Re: Bob's 'Self-aggrandizing ignorant' Count: Was: What databases have taught me

From: Keith H Duggar <duggar_at_alum.mit.edu>
Date: 28 Jun 2006 14:00:26 -0700
Message-ID: <1151528426.700770.149450_at_y41g2000cwy.googlegroups.com>


Bruno Desthuilliers wrote:
> Thanks, I was looking for this information. You see, what
> I did was usefull finally !-)

If you haven't yet read D&E, please consider it. It really is interesting and very well written. Stroustrup is quite a writer in my opinion.

> I never said C++ didn't borrow from Simula. You obviously
> missed the following line, which was :
> ...
> Did I claim the contrary ?

Ok, I misunderstood your purpose.

> What bother me here is not about OO being born from needs
> for simulation - FWIW, at least part of Bob's assertion
> seems perfectly and obviously true:
>
> "(OO) is a computational model comprising a collection of
> features useful for constructing large unpredictable state
> machines from small predictable state machines"

Ok, we agree this seems perfectly true.

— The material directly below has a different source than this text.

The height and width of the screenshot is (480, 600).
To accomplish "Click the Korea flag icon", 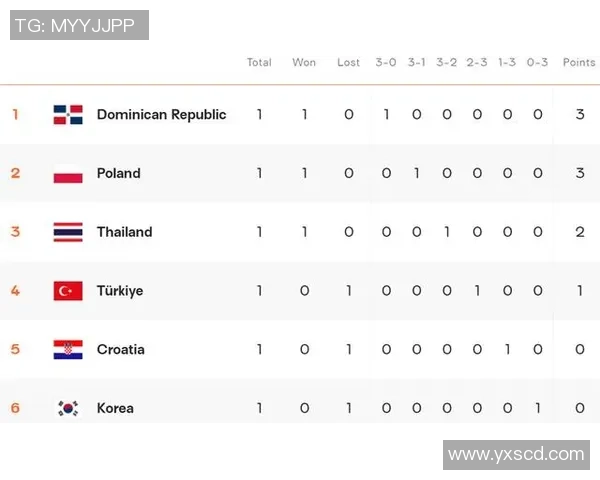I will [68, 408].
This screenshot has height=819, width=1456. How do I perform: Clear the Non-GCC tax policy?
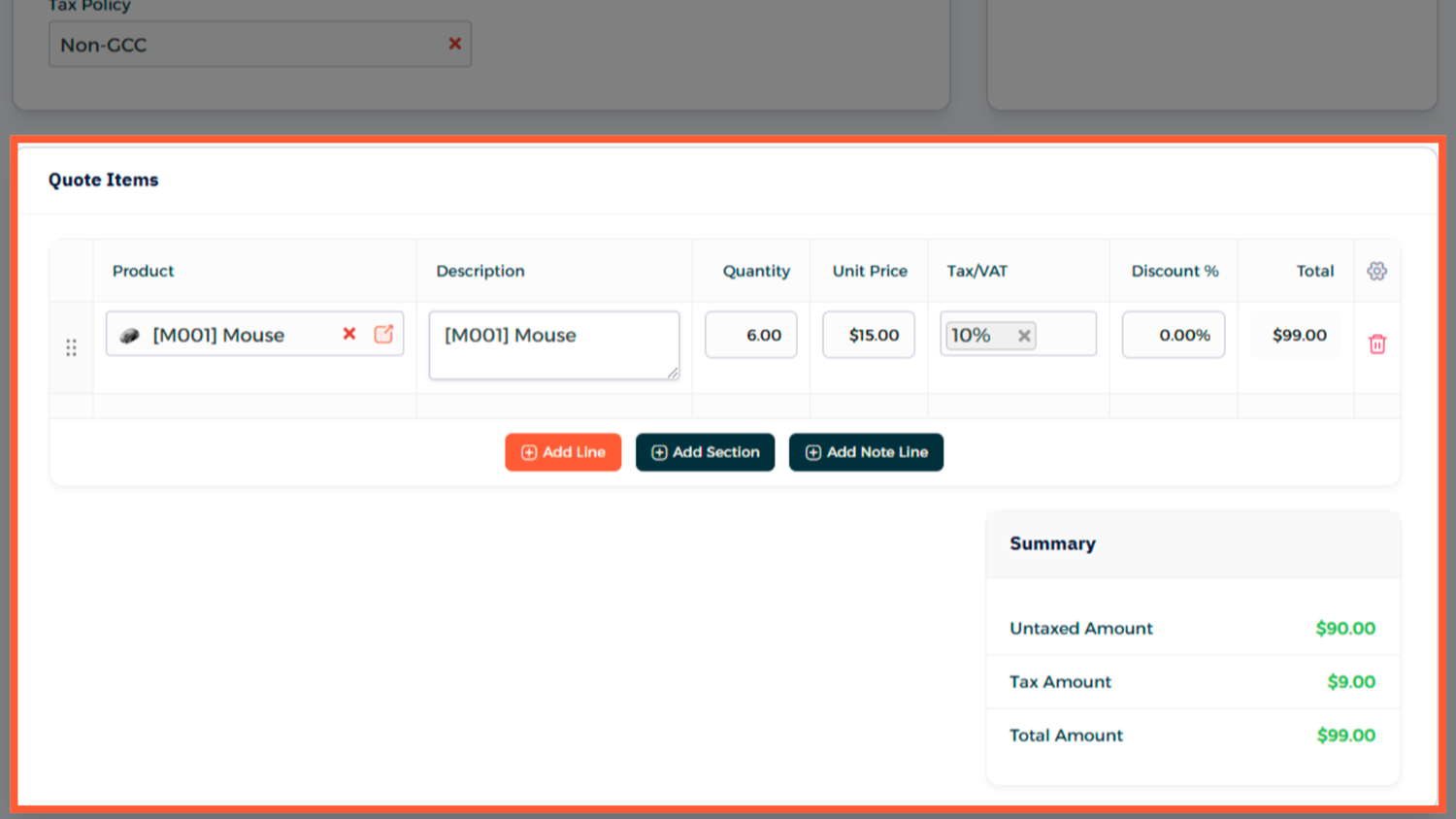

I also think the /unpredictable/ is acute.

> The second part is yet a bit more loaded :
>
> "or otherwise picked arbitrarily in the mid to late 1960's
> for what seemed expedient at the time."
>
> Now if you browse this thread, you find another version of
> Bob's favourite anthem:
>
> "OO is just an arbitrary and ad hoc collection of features
> useful for constructing large unpredictable state machines
> from small predictable state machines"
>
> Please notice the "just". Seems we're not into objective
> facts or rational, well backed arguments no more, but into
> judgement call. What Bob fails to demonstrate IMHO is this
> "just"

Ok. At the moment I have to agree that "just an arbitrary and ad hoc" is this far unjustified. I don't know anything about the origins of Simula nor of those early days of OO. So maybe Bob is right; but, yes he hasn't demonstrated the "arbitrary and ad hoc" yet.

Furthermore, in the case of C++ and it's particular OO concepts, I don't think "arbitrary and ad hoc" is justified. Stroustrup put a great deal of thought and design into the C++ version of OO concepts. As did many other people during it's evolution.

> and it's implication, ie "OO has no possible/sensible
> application outside this domain". Since I also failed to
> verify this implication by experience so far, I do
> question this assertion.

Hmm ... interesting. We parse the "just" differently. I parse it as:

  "OO is (just (an arbitrary ...)) useful for ..."

where you seem to parse it as

  "OO is (an arbitrary ...) (just (useful for ...))"

I'm not sure which Bob meant.

> > (Note George is unable to comprehend words like /an/ and
> > /useful/. He ignores them and sees /the/ and /defines/
> > instead. Hopefully you do not have the same problem.)
>
> I'll leave this to your appreciation - please just take
> into account that I'm not a native english speaker...

Really? Well you seem to be doing perfectly well to me. Well done, with English I mean.